■ Task details
Restate word for word the entries below, starting with the line with "[Search] (372, 15)" and continuing through the line with "29 November 2015 at 23:10 (223, 1916)". Include both of those lines and no others.

■ Data excerpts
━━━━━━━━━━━━━━━━━━━━

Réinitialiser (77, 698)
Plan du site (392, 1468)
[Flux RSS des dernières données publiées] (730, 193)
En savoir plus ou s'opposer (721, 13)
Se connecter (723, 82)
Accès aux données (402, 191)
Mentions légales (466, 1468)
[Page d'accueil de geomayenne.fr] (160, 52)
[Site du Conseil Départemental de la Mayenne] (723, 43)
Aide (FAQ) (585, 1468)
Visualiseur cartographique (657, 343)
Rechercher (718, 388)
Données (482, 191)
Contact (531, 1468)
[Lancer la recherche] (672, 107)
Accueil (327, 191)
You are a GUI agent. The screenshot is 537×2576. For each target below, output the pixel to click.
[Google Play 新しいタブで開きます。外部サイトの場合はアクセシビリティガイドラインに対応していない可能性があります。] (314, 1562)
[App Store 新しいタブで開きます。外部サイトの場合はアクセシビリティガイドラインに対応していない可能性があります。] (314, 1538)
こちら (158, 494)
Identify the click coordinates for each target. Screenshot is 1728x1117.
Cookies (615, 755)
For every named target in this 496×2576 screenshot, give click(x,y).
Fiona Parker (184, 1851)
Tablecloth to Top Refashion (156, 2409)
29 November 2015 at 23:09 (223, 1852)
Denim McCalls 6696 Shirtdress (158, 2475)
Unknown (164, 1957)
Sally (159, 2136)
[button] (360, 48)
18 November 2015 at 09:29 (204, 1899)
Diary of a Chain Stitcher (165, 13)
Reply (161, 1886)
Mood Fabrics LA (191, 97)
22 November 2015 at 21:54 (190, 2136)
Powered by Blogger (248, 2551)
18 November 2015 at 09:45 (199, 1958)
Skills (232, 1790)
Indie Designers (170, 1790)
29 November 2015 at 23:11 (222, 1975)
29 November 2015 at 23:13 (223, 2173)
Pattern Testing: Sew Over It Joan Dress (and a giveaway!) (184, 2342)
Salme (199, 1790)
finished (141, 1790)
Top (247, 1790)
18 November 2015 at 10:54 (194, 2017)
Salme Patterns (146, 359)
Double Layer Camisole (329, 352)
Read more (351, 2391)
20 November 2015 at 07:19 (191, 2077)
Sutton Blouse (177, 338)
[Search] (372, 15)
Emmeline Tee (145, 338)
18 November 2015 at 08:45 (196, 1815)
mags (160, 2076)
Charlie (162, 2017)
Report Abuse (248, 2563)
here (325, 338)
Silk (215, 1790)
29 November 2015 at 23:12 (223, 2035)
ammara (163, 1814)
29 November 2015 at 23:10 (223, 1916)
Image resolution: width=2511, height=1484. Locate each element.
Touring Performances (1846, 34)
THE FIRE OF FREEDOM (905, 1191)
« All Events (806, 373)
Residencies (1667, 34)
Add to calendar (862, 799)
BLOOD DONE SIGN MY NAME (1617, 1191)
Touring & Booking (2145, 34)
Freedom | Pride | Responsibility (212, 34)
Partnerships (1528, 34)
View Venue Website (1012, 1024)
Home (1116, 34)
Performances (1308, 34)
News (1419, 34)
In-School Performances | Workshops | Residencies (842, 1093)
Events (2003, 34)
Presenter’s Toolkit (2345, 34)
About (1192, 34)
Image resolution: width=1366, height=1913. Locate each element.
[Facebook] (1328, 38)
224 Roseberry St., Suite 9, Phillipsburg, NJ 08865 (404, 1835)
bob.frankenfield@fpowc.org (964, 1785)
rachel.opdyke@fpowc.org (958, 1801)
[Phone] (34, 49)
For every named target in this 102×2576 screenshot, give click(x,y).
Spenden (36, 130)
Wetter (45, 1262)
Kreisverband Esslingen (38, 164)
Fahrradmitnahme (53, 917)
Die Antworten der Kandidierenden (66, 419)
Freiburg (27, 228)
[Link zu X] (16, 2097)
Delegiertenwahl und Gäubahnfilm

━━━━━━━━━━━━━━━━━━━━

■ Response below
[Search] (372, 15)
Emmeline Tee (145, 338)
18 November 2015 at 08:45 (196, 1815)
mags (160, 2076)
Charlie (162, 2017)
Report Abuse (248, 2563)
here (325, 338)
Silk (215, 1790)
29 November 2015 at 23:12 (223, 2035)
ammara (163, 1814)
29 November 2015 at 23:10 (223, 1916)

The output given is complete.